By Lucy Franklin, CEO of Accordance
The finance and professional services are sectors rarely renowned for their progressive working practices. Traditional set ups with long hours, hierarchical management structures and enforced suit wearing are usually synonymous with our industry.
Some of these assumptions are fair and do take place in some businesses while others are rooted in stereotypes that don’t do justice to the fantastic work being done by employers and employees alike. Either way, they are a far cry from what I have tried to create since I took up the position of CEO of Accordance, the pro-European cross border VAT specialist, in 2018. I believe that the best work is done when people are fulfilled personally and professionally, when they are able to balance their work life with time at home and with friends and family, when their hobbies aren’t crushed into the brief fleeting hours of the weekend but can be enjoyed throughout the week, and when having diverse interests is celebrated in the workplace, not something to be hidden and discussed in hushed tones on occasional lunch breaks.
These beliefs feed into the clear vision I have for Accordance. Fundamental for me is to put people at the heart of the organisation. This means considering individuals as more than just their workplace attributes, and recognising that people need full lives to be outstanding professionals. But even with a clear vision, changing established working and sector practices can be a slow process. We can alter behaviours reasonably fast, but it can take years, decades, even generations to really change attitudes.
Barriers to business operations
However, my plans for Accordance, like those of all business leaders, met a substantial obstacle in the form of the coronavirus tragedy. First and foremost, Covid 19 is just that – a tragedy of real and human proportions. The lives lost, the families forever shaped by illness, the global economy in decline with everything that this means for individuals and societies – these are wounds it will take us a long time to recover from. But if we fail to step back from the range of unprecedented circumstances to see how we can turn some aspects of this crisis into an opportunity, then we simply compound the tragedy. This is not about capitalising on misfortune, it is about salvaging a silver lining of positivity from a situation which we all wish we hadn’t faced.
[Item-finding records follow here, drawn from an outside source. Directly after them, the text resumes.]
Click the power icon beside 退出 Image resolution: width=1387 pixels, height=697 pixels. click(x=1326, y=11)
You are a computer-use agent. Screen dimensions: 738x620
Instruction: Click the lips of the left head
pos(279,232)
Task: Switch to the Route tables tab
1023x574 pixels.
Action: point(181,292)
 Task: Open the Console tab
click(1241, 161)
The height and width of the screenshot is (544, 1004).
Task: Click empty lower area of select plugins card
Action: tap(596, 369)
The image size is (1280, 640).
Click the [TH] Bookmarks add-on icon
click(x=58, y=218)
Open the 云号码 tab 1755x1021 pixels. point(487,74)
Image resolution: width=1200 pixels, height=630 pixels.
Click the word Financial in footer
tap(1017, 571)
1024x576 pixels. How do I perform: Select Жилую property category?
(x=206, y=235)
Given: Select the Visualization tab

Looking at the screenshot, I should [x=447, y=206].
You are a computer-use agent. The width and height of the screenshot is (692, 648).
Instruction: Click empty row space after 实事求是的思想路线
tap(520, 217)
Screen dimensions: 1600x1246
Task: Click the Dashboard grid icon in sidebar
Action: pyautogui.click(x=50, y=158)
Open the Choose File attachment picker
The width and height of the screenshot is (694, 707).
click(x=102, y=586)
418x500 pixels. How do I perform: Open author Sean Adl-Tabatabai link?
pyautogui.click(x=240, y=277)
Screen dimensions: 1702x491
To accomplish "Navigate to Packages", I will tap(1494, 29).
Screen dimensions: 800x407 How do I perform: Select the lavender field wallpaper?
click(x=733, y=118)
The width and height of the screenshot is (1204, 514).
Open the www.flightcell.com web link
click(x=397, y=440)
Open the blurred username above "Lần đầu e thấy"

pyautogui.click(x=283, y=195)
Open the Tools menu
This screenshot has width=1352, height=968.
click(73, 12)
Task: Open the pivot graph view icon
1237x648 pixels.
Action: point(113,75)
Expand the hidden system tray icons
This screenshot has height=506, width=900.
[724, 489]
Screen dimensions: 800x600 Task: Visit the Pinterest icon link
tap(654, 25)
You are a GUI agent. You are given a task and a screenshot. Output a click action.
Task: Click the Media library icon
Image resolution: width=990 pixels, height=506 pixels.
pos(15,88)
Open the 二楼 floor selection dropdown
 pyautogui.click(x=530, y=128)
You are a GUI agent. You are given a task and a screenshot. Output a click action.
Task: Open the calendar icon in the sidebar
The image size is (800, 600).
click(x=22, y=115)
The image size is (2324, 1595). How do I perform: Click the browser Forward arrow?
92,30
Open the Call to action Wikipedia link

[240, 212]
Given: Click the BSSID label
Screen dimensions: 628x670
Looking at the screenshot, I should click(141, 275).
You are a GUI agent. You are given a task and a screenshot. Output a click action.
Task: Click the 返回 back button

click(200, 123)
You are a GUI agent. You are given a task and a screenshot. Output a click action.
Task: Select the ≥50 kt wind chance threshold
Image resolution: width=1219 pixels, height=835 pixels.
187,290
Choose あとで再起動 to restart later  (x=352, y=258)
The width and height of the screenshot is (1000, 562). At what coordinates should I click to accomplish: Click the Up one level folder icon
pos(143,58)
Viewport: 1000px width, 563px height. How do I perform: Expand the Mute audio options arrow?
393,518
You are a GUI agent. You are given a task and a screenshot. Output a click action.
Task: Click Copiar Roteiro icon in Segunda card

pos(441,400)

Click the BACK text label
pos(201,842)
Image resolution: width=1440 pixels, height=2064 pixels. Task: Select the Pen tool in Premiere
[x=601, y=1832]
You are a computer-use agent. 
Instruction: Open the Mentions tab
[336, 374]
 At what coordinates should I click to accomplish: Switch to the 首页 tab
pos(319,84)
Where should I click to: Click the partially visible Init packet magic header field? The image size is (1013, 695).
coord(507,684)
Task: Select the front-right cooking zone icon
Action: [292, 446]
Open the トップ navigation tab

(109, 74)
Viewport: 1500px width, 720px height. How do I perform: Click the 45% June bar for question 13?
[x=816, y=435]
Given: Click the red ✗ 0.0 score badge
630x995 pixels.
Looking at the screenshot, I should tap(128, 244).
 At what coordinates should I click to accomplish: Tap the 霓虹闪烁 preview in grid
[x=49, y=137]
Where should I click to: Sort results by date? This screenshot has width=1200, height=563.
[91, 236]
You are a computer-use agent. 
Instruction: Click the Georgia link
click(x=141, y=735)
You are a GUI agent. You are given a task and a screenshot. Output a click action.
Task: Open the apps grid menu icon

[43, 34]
In my position as CEO of an international business, the silver lining arrives in the form of the entire company now operating out of their spare rooms, living rooms, or bedrooms.This has never happened before. Added to this, we have parents working around childcare, pulling early morning and evening shifts and really doing an incredible job to meet objectives while under significant time pressure.Clearly, neither the entire business being at home nor the circumstances in which it’s happening are ideal – I believe the camaraderie of the office is important (though I don’t believe it should be mandatory 9-5, five days a week), and face to face time with employees is essential. But for me, this is a golden opportunity to trial a move from a system based on hours to a system based on ‘output’. Even the most progressive of modern workplaces are still predominantly shackled to a system based on days and hours – even if those hours are reduced in number or weeks are shortened. New Zealand’s Prime Minister has just hailed the four-day week as the way forward to rebuild their country but for me, after such unprecedented changes to the way we all have to work, this potentially doesn’t go far enough anymore. An opportunity has arrived to really remake the workplace, basing systems of objectives and output rather than the slavish devotion to the clock.
From the four day week to the output model
To make the most of it, we’re currently data gathering and using the unexpected occurrence of the workforce working out of their homes as an opportunity to complete a pilot. We’re focusing this pilot on working parents, for whom hours are understandably reduced or working patterns altered. Should the results be favourable, I would look to make a shift from hours and days to a progressive ‘output’ business; a permanent feature of Accordance’s working life.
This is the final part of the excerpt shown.